The enormity of this catastrophe, and how much worse it could still get, are surely mind-numbing. What stand out are the heroism, stoicism and discipline not only of those affected, but of ordinary Japanese who are coping with immediate devastation as well as fears of unspeakable nuclear fallout. The particular heroism of the workers engaged in the desperate struggle to limit the damage to the Fukushima nuclear reactors (at almost certain grave risk to their own lives and health) is also remarkable.
No such discipline or heroism is evident in financial markets, or among the ”pundits” who populate the media analysis of the business world. This is a country that is in the throes of the worst calamity in living memory, with the number of dead still unknown, huge settlements and much infrastructure completely devastated, many areas still unreachable, survivors further battered by adverse weather and extreme cold – and now entering completely uncharted territory with the real threat of nuclear meltdown.
How have financial markets responded to this?

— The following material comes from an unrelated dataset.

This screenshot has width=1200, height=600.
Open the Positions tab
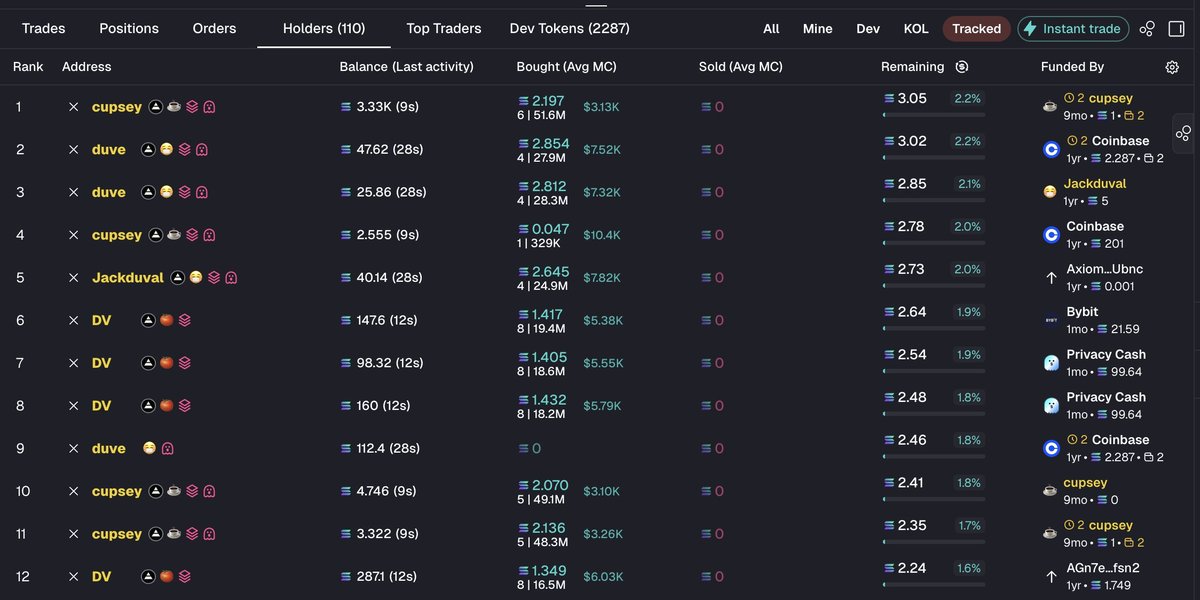129,28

By pummeling this economy further, in the form of capital flight and massive declines in stock market valuations in the days immediately following the earthquake, and by expressing vociferous demands that the Japanese government immediately take action to ”calm nervous markets”, as if those in charge really had no other more pressing occupation at present.
When markets opened the week after the earthquake and tsunami hit the east Japan coast, the Tokyo Nikkei index fell sharply as fear hit the stock markets. On Tuesday 15 March the value fell by 11 per cent, the largest drop in a single day since the 1987 financial crisis (from which many argue the Japanese economy has still not really recovered). The slight recovery the following day was not so much a sign of stability as of the likely volatility in the days to come, as was confirmed by the drop the next morning.

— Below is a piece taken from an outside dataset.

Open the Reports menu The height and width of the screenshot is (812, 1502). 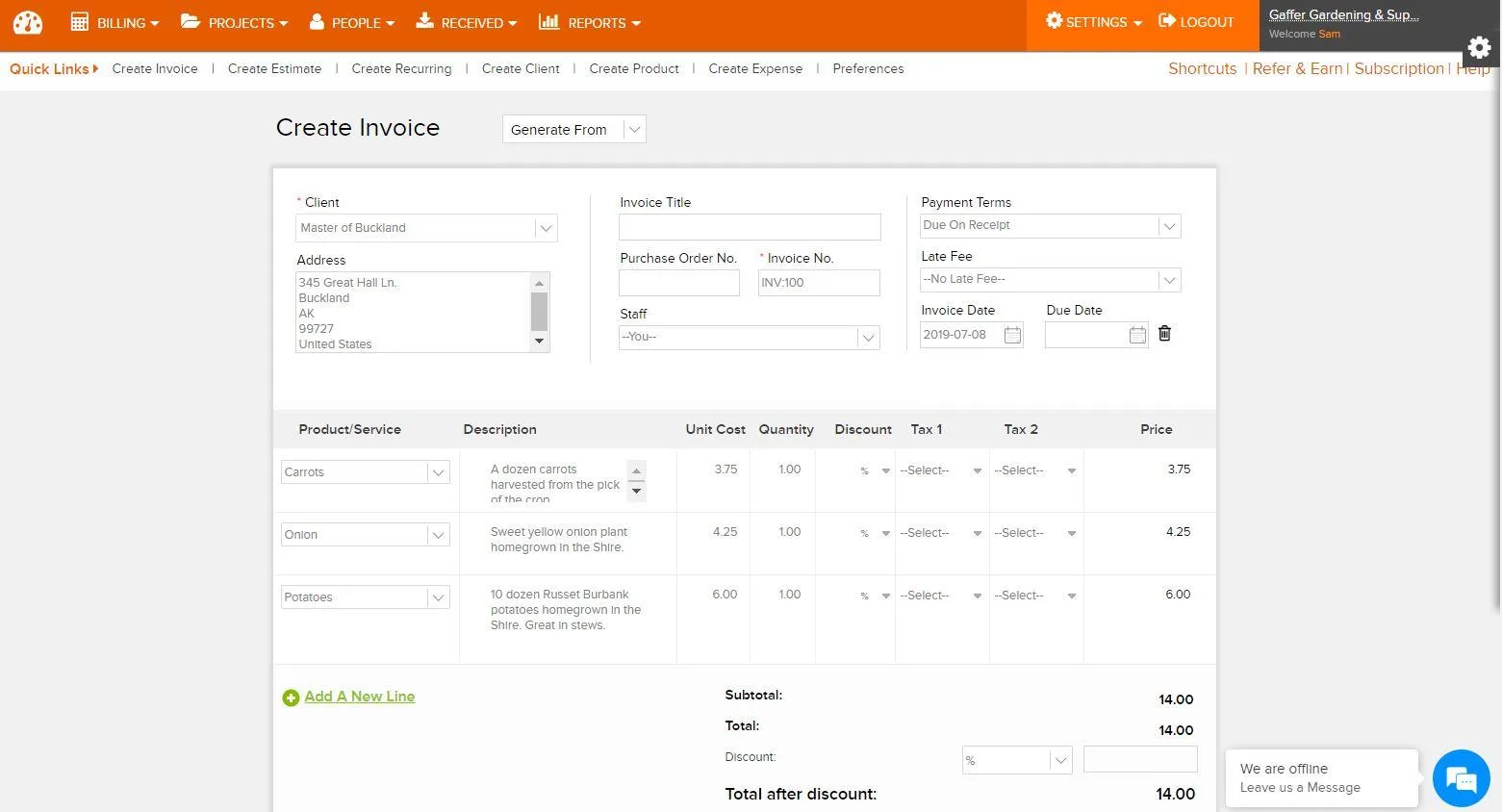(590, 22)
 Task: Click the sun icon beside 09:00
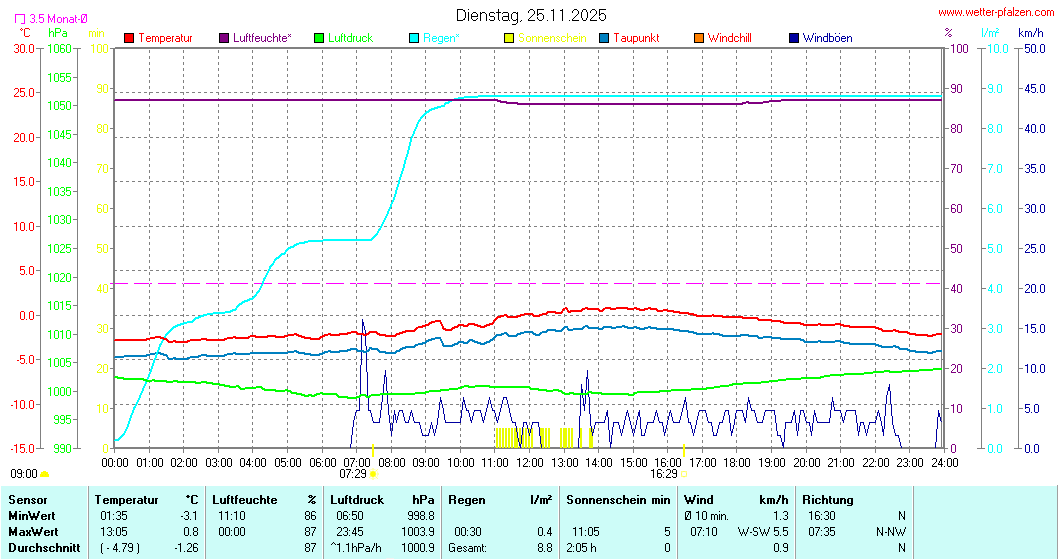[x=45, y=474]
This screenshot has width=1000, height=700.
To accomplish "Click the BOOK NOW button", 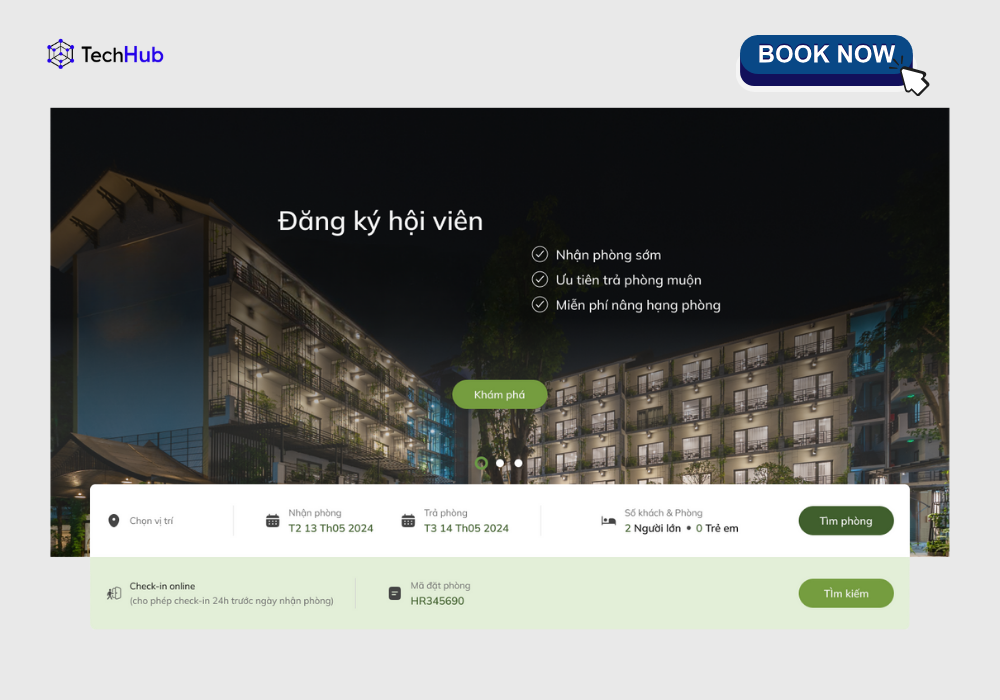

One player in the Japanese financial markets noted that they are ”hostage to the next headline”. The frenetic market activity has reached a point at which some investors have even called for a temporary halt to trading until there is some sign of things settling down.
As a result, the Bank of Japan has had to provide massive amounts of emergency financing, in the form of ”quantitative easing”, on a daily basis. In the four days from March 14-17, the central bank pumped in more than 60 trillion Yen (more than $740 billion) in a bid to stabilize the markets. These enormous giveaways are not to those actually affected by the disaster, but to financial markets that apparently need this expensive reassurance. But even so, speculative activity has continued to roil the markets.
Meanwhile, perceptions that that Japanese insurers would have to repatriate funds to cover part of the disaster payments have generated speculative pressures that caused the yen to appreciate, even as stock markets have plunged. This adds further financial insult to already grievous injury, as the rising yen then puts other pressures on the Japanese economy, which still continues to be heavily dependent upon external trade. These are quite apart from the actual effects of the disaster, which have obviously affected production dramatically.
And in the midst of all this, we have commentators appearing on financial media, tutting away about how Japan’s economy was already weak, about the various ways in which productive activity will be affected, about the hit that the global nuclear industry is taking and – worst of all – about how the Japanese government needs to do much more to bring back investor confidence.
The obscenity of this combination defies description. In the midst of a catastrophe of unimaginable magnitude, with enormous humanitarian tragedies, the government has to concern itself with appeasing financial markets that will otherwise punish a society that is struggling valiantly to survive. Do we need any more evidence of the completely bizarre and even immoral way in which we have all chosen to organize economic life in the 21st century?